* WHAT TO PRODUCE
Your task is to transcribe all the entries exactly, excluding pictures.

-- DATASET EXCERPTS follows --

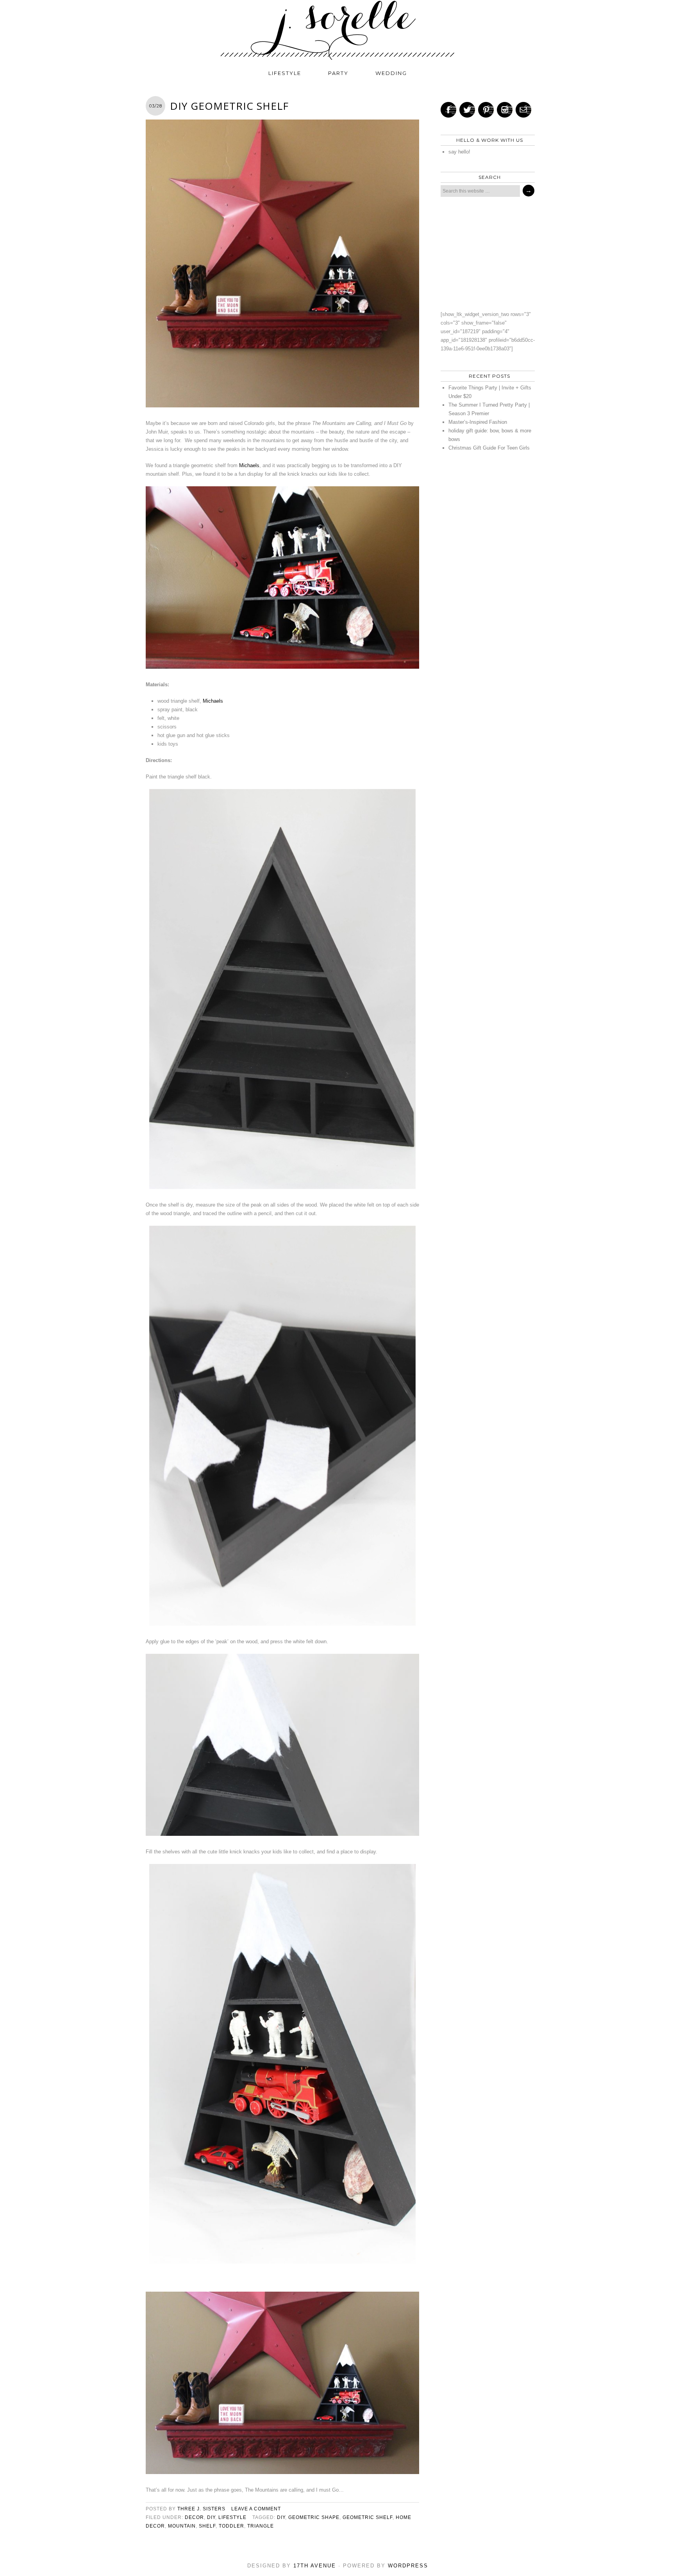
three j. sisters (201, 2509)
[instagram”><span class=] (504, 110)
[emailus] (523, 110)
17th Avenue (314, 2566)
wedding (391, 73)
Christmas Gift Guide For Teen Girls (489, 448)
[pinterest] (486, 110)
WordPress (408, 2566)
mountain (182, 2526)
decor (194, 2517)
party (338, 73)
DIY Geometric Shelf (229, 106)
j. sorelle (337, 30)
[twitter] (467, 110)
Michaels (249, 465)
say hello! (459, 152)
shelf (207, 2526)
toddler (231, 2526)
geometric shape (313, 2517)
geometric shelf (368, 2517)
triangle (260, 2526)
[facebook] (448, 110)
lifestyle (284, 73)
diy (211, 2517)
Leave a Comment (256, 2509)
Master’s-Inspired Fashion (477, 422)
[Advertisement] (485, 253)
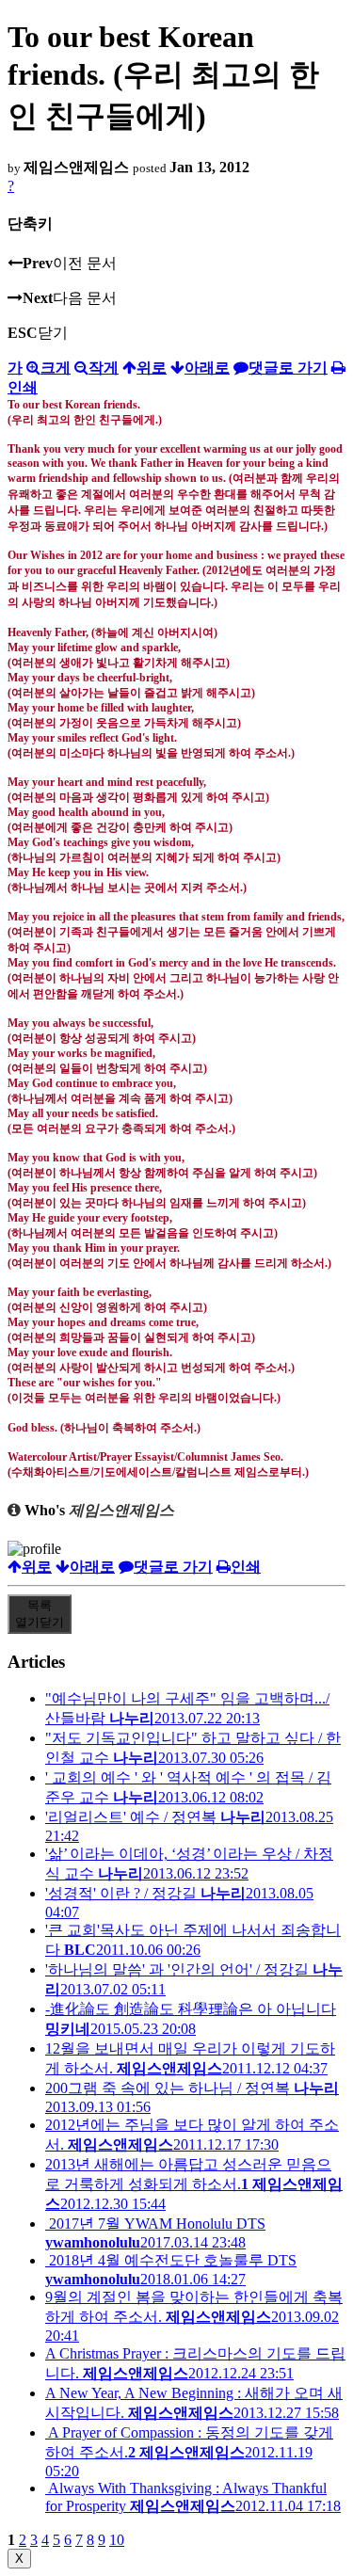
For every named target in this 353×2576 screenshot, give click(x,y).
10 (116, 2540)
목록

-- DATASET EXCERPTS concluded --

* ANSWER SECTION
three j. sisters (201, 2509)
[instagram”><span class=] (504, 110)
[emailus] (523, 110)
17th Avenue (314, 2566)
wedding (391, 73)
Christmas Gift Guide For Teen Girls (489, 448)
[pinterest] (486, 110)
WordPress (408, 2566)
mountain (182, 2526)
decor (194, 2517)
party (338, 73)
DIY Geometric Shelf (229, 106)
j. sorelle (337, 30)
[twitter] (467, 110)
Michaels (249, 465)
say hello! (459, 152)
shelf (207, 2526)
toddler (231, 2526)
geometric shape (313, 2517)
geometric shelf (368, 2517)
triangle (260, 2526)
[facebook] (448, 110)
lifestyle (284, 73)
diy (211, 2517)
Leave a Comment (256, 2509)
Master’s-Inspired Fashion (477, 422)
[Advertisement] (485, 253)
For every named target in this 353×2576 screenshot, give click(x,y).
10 (116, 2540)
목록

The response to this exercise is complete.